# 本文:
【ゲームレビュー】Ghost of Tsushimaは最高の侍ゲーム
「Infamous」シリーズなどの開発で知られるサッカーパンチプロダクションズが贈る至高の侍ゲーム「Ghost Of Tsushima」のレビューを書いてみようと思います。
ちなみにスタジオ名を僕は完全にSoccer Punchと勘違いしていましたが...
正しくは”Soccer”ではなく“Sucker”です。
日本語に訳すと、”不意打ち”とかそういう意味のようです。
Bump Of Chikenみたいでかっこいいなと思いました。
さてこのゲームをプレイする前は
「外国の人が侍ゲー作ったらしいけど、本当の”侍”って奴を知ってんのか?アジア人が刀持ってたら”侍”ってわけじゃねえぞ」
といった具合に天空目線でこのゲームを見ていましたが、
いざプレイしてみると、そんなことは杞憂に過ぎないとすぐに気づきました。
それは史実通りに当時の侍を再現している!とか、そういうことではなくて
「みんなが見たい侍を見せる」
ということを本作が完全に全うしているからだと思うんですよね。
「そうそうおれはこういう侍が好きなんだよ!」と思わずうなずきたくなるようゲームになっています。
また世界観づくり以外にもゲームプレイやシステムがともかくユーザー目線の作りにな
っていて、「遊びやすさ」という点においては、歴代のオープンワールドゲームの中でも最高傑作だと感じました。
マジで日本ではこんな侍ゲーム絶対に出せなかったと思うので、
サッカーパンチプロダクションズさんまじでサンキューな
とはいえ、少し冷静になってゲーム全体をみると完成度は無茶苦茶高いのですが、
サイドクエストや細かい部分に問題を抱えていることは否めません。

# データ欄:
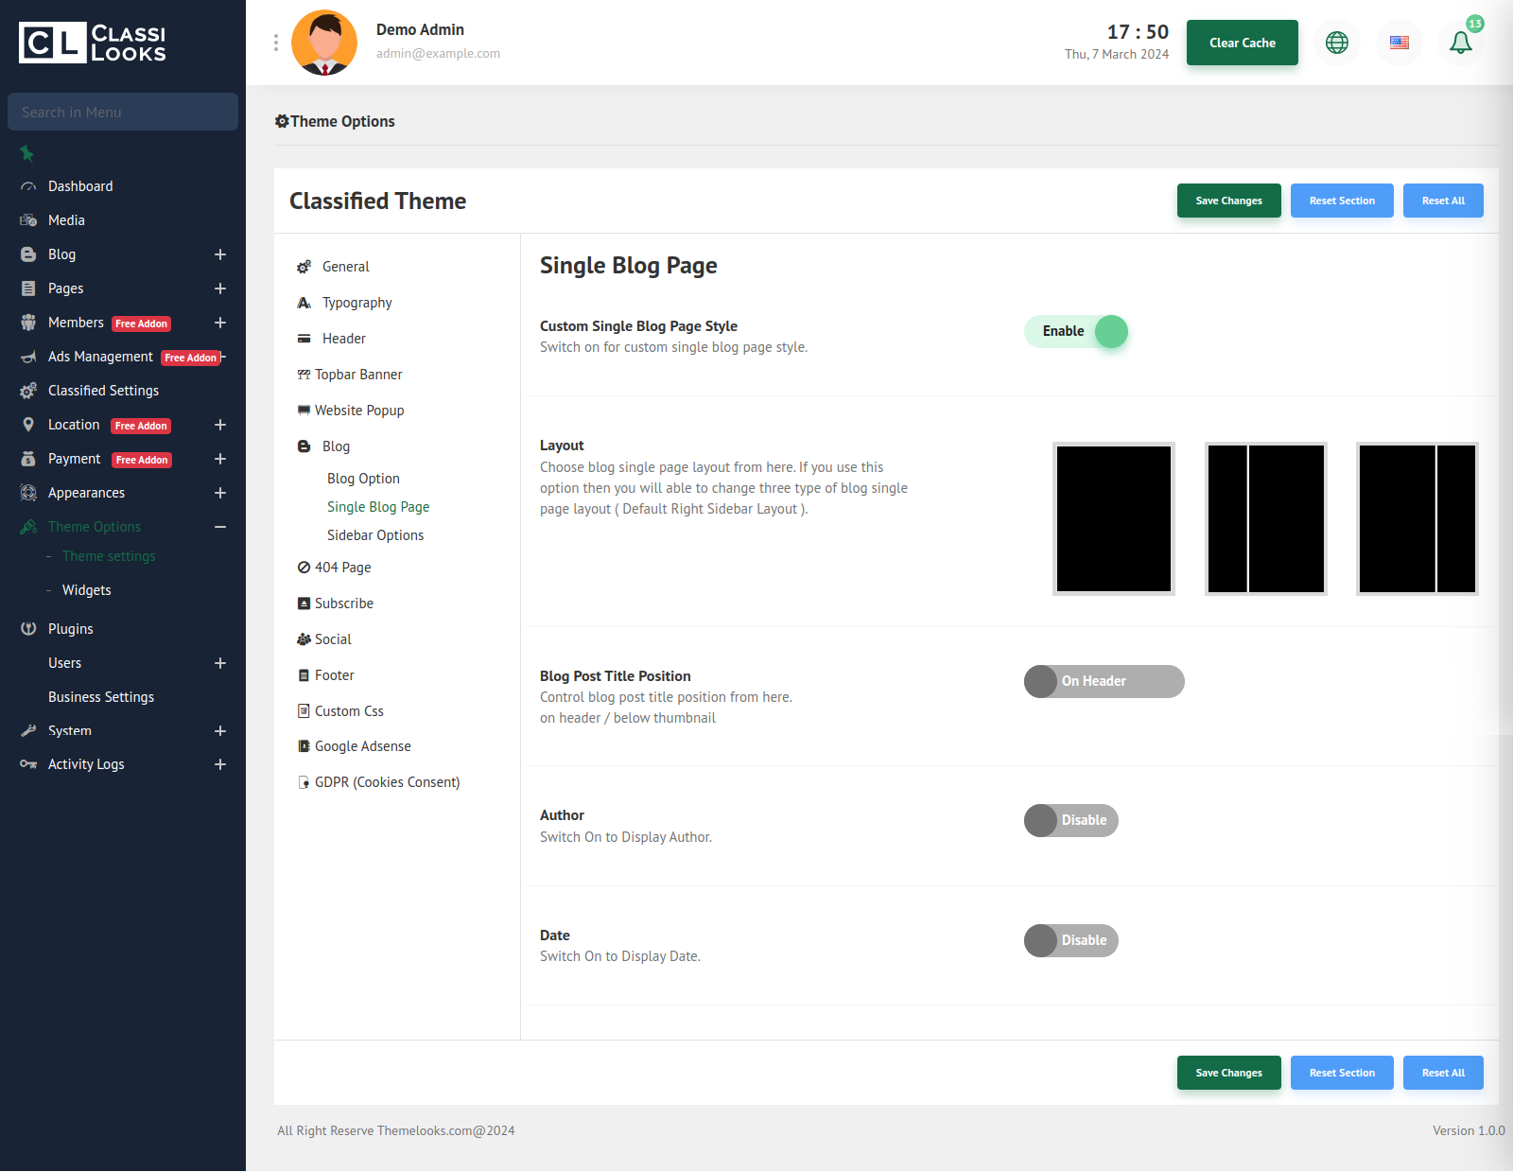The width and height of the screenshot is (1513, 1172).
Task: Click the Plugins plug icon
Action: click(28, 629)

# 課題の指示:
侍ゲームのレビューで、プレイする前に抱いていた心配が「杞憂に過ぎない」とすぐに気づいたのはなぜか、1〜3文で説明してください。 一覧は本文とは関係のない別の資料です。

# 回答:
当時の侍を史実どおりに再現しているからではありません。「みんなが見たい侍を見せる」ということを、このゲームが完全にやり遂げているからです。